The US Justice Department is going to release a report on Wednesday detailing about the alleged racial biasness adopted by the police department in Ferguson, Missouri against black citizens, leading to the routine violation of the constitutional rights.
The report comes following a six-month of rigorous investigation which was launched after the fatal shooting incident involving an unarmed black teenager Michael Brown by a white police officer during a street confrontation in 2014.
Police officer Darren Wilson, who gunned down Brown last November, was cleared from indictment by a state grand jury. The decision had triggered series of protests across the United States, mainly in the majority-black community near St. Louis.
The investigators of the Justice Department looked into over 35,000 pages of police records, hundreds of interviews and other documents and concluded some glaring findings about the racial bias existing among Ferguson police.
The investigating team found that 93 percent of all arrests made in Ferguson constitute African Americans.
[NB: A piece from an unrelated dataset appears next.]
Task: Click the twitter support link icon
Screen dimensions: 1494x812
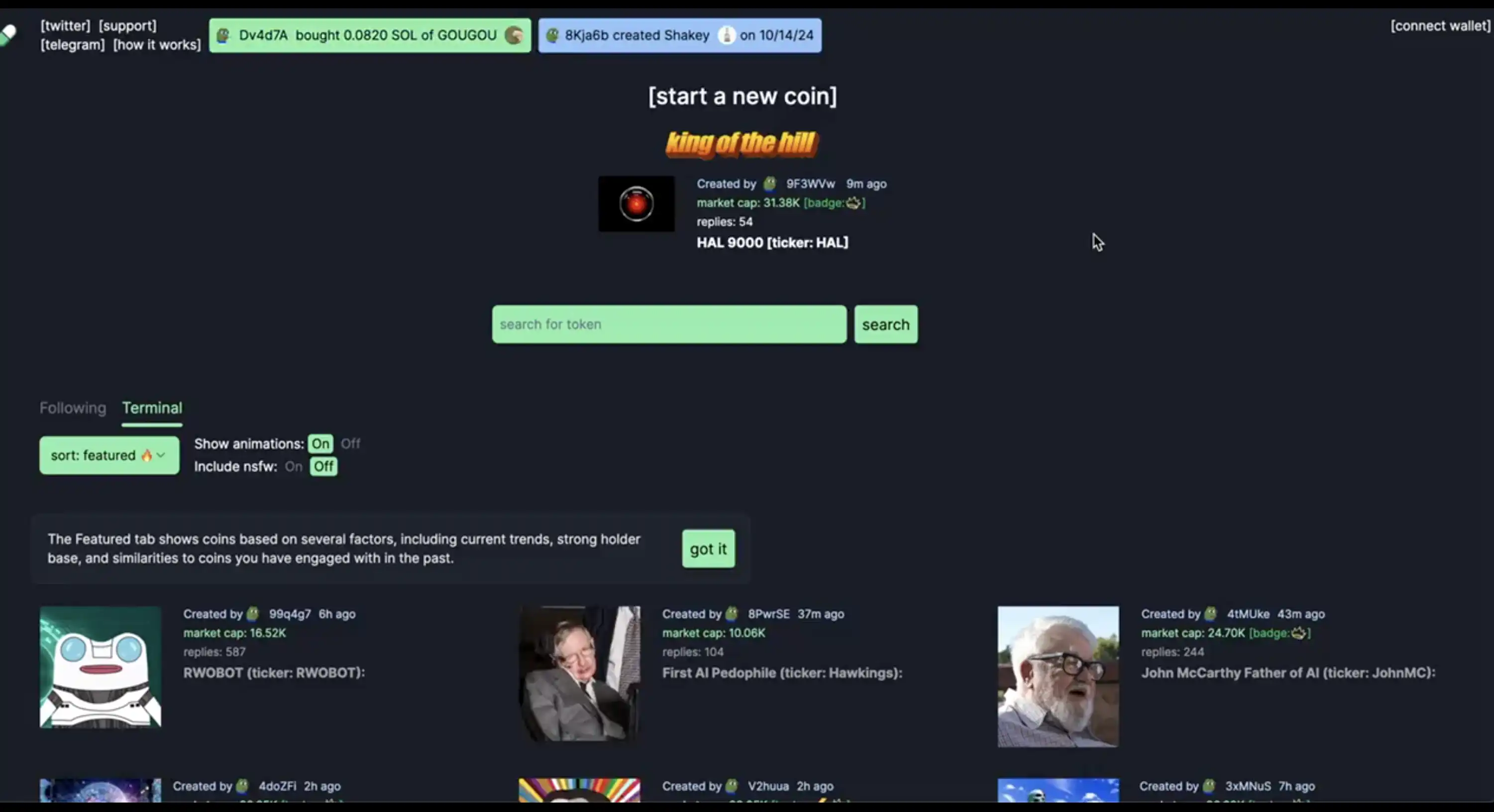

They also make up 85 percent of all routine traffic stops as well as 90 percent of all issued traffic citations.
According to the probe team, the report will also talk about Ferguson officials who routinely circulated racist jokes on their official e-mail accounts.
The Justice Department is also likely to announce on Wednesday about an FBI probe that found no evidence that Wilson willfully intended to violate the civil rights of the victim when he shot him.